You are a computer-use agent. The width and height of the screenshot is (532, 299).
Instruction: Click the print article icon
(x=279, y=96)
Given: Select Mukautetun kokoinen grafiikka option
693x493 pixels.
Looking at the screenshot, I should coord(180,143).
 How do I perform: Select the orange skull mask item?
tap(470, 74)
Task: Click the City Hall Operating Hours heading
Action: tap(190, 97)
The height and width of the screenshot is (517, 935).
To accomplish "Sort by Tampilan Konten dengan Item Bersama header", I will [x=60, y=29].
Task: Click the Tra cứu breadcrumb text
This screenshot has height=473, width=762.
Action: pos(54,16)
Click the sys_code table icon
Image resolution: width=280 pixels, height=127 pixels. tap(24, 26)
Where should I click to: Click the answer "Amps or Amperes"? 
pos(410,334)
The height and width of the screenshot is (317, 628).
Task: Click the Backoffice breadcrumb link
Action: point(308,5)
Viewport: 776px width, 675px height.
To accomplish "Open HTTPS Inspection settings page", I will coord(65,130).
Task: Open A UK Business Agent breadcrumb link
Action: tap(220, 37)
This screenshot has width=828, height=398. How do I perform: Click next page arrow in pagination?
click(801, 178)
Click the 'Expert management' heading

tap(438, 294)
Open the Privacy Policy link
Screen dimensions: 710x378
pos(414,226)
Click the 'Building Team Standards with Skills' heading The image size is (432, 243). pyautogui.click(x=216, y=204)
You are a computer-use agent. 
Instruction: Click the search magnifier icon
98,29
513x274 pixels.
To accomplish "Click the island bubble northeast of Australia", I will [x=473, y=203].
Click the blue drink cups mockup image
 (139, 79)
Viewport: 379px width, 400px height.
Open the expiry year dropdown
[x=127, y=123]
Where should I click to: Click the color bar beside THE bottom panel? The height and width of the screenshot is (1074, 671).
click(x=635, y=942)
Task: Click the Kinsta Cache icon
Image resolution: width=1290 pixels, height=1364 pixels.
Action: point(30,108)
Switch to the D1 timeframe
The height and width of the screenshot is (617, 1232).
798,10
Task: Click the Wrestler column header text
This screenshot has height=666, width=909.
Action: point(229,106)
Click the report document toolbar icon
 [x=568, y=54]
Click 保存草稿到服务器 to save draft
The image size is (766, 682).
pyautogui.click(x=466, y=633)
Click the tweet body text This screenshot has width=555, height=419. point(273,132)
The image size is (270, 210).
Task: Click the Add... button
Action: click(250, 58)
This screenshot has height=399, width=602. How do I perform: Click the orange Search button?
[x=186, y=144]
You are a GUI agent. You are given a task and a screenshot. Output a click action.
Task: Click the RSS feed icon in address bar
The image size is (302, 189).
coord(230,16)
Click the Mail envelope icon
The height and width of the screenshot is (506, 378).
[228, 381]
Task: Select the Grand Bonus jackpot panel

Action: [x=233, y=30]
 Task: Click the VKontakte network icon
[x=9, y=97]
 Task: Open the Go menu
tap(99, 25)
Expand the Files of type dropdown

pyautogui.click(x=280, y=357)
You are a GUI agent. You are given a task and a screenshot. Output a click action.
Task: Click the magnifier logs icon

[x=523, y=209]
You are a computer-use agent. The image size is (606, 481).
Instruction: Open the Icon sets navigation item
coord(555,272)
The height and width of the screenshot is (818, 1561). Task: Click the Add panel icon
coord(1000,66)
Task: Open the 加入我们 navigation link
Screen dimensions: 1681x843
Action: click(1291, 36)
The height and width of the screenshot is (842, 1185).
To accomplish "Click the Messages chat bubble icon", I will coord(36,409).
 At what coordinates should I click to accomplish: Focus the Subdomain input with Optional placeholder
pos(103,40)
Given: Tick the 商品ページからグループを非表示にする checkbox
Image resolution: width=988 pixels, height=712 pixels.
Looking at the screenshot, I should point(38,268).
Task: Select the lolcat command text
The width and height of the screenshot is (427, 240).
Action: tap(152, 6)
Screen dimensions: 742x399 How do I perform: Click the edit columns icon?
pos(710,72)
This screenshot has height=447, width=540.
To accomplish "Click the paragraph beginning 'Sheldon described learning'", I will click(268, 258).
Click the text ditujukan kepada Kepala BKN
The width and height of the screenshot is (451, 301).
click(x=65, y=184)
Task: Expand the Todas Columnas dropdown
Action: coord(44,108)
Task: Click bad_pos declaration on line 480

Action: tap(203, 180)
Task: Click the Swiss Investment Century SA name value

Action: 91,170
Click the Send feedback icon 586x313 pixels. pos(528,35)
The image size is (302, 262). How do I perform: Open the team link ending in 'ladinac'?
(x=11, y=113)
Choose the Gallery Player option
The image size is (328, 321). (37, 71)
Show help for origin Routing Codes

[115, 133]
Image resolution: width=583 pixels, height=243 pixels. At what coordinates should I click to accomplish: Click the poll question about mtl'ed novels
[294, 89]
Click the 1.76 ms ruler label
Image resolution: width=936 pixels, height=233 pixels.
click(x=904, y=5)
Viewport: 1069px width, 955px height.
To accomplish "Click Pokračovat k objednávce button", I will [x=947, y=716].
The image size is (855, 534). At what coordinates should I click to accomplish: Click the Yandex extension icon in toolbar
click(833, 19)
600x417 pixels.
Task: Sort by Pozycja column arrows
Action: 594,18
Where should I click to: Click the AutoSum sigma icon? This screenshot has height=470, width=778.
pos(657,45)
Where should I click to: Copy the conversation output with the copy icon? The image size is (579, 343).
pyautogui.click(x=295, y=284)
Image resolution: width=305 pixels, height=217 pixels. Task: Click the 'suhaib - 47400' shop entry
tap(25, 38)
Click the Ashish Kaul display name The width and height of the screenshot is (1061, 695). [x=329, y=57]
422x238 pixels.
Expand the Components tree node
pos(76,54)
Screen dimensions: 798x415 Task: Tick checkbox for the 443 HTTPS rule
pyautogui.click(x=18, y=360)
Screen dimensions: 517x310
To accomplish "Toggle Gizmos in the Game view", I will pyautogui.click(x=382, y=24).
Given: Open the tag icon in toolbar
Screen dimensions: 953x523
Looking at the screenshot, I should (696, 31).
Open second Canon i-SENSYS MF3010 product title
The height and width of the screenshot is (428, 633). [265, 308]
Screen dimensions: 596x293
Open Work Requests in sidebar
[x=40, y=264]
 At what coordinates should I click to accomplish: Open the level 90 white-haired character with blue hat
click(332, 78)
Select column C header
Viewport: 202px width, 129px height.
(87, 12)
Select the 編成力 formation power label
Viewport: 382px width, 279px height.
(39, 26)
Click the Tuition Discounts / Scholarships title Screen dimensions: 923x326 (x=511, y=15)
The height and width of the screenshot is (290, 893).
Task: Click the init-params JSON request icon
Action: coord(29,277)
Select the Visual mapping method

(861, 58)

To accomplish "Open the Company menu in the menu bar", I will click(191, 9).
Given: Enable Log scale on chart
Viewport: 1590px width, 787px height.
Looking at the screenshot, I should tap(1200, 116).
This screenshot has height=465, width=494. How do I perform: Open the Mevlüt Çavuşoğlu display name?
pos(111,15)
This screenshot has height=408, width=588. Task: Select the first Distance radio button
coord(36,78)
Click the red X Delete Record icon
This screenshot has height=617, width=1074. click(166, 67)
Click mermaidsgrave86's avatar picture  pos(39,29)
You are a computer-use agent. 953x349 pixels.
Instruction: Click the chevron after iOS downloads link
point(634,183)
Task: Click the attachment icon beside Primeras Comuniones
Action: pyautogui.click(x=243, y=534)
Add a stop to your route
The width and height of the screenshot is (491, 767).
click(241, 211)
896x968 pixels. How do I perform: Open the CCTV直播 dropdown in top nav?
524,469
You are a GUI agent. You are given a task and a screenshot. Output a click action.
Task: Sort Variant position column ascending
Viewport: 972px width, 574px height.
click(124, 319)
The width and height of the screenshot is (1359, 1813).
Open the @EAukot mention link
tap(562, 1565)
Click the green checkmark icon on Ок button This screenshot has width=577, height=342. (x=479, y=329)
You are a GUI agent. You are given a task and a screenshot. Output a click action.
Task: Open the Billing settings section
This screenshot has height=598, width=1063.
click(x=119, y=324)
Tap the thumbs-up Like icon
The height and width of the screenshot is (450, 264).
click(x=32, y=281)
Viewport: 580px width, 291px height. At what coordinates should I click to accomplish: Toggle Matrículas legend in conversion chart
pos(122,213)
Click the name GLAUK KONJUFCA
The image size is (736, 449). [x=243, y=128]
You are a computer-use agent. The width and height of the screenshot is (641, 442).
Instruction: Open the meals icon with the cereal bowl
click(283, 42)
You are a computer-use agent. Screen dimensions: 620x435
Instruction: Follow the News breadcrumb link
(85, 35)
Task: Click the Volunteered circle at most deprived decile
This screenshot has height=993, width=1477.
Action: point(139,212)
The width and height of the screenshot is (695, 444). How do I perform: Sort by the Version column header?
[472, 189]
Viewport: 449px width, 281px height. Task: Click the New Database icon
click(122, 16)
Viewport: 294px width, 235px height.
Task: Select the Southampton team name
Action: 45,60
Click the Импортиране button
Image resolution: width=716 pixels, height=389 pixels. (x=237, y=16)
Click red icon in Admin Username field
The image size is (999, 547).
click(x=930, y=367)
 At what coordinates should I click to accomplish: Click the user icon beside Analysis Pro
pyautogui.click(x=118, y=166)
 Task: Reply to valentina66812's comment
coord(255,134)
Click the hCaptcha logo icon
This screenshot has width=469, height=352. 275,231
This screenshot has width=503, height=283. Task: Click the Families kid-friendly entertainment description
■ ■ ■ ■ ■ ■ ■
Take the listing above and repeat exactly the lines from the one containing "Image resolution: width=583" through the one containing "Given: Enable Log scale on chart", both included.

Answer section:
Image resolution: width=583 pixels, height=243 pixels. At what coordinates should I click to accomplish: Click the poll question about mtl'ed novels
[294, 89]
Click the 1.76 ms ruler label
Image resolution: width=936 pixels, height=233 pixels.
click(x=904, y=5)
Viewport: 1069px width, 955px height.
To accomplish "Click Pokračovat k objednávce button", I will [x=947, y=716].
The image size is (855, 534). At what coordinates should I click to accomplish: Click the Yandex extension icon in toolbar
click(833, 19)
600x417 pixels.
Task: Sort by Pozycja column arrows
Action: 594,18
Where should I click to: Click the AutoSum sigma icon? This screenshot has height=470, width=778.
pos(657,45)
Where should I click to: Copy the conversation output with the copy icon? The image size is (579, 343).
pyautogui.click(x=295, y=284)
Image resolution: width=305 pixels, height=217 pixels. Task: Click the 'suhaib - 47400' shop entry
tap(25, 38)
Click the Ashish Kaul display name The width and height of the screenshot is (1061, 695). [x=329, y=57]
422x238 pixels.
Expand the Components tree node
pos(76,54)
Screen dimensions: 798x415 Task: Tick checkbox for the 443 HTTPS rule
pyautogui.click(x=18, y=360)
Screen dimensions: 517x310
To accomplish "Toggle Gizmos in the Game view", I will pyautogui.click(x=382, y=24).
Given: Open the tag icon in toolbar
Screen dimensions: 953x523
Looking at the screenshot, I should (696, 31).
Open second Canon i-SENSYS MF3010 product title
The height and width of the screenshot is (428, 633). [265, 308]
Screen dimensions: 596x293
Open Work Requests in sidebar
[x=40, y=264]
 At what coordinates should I click to accomplish: Open the level 90 white-haired character with blue hat
click(332, 78)
Select column C header
Viewport: 202px width, 129px height.
(87, 12)
Select the 編成力 formation power label
Viewport: 382px width, 279px height.
(39, 26)
Click the Tuition Discounts / Scholarships title Screen dimensions: 923x326 (x=511, y=15)
The height and width of the screenshot is (290, 893).
Task: Click the init-params JSON request icon
Action: coord(29,277)
Select the Visual mapping method

(861, 58)

To accomplish "Open the Company menu in the menu bar", I will click(191, 9).
Given: Enable Log scale on chart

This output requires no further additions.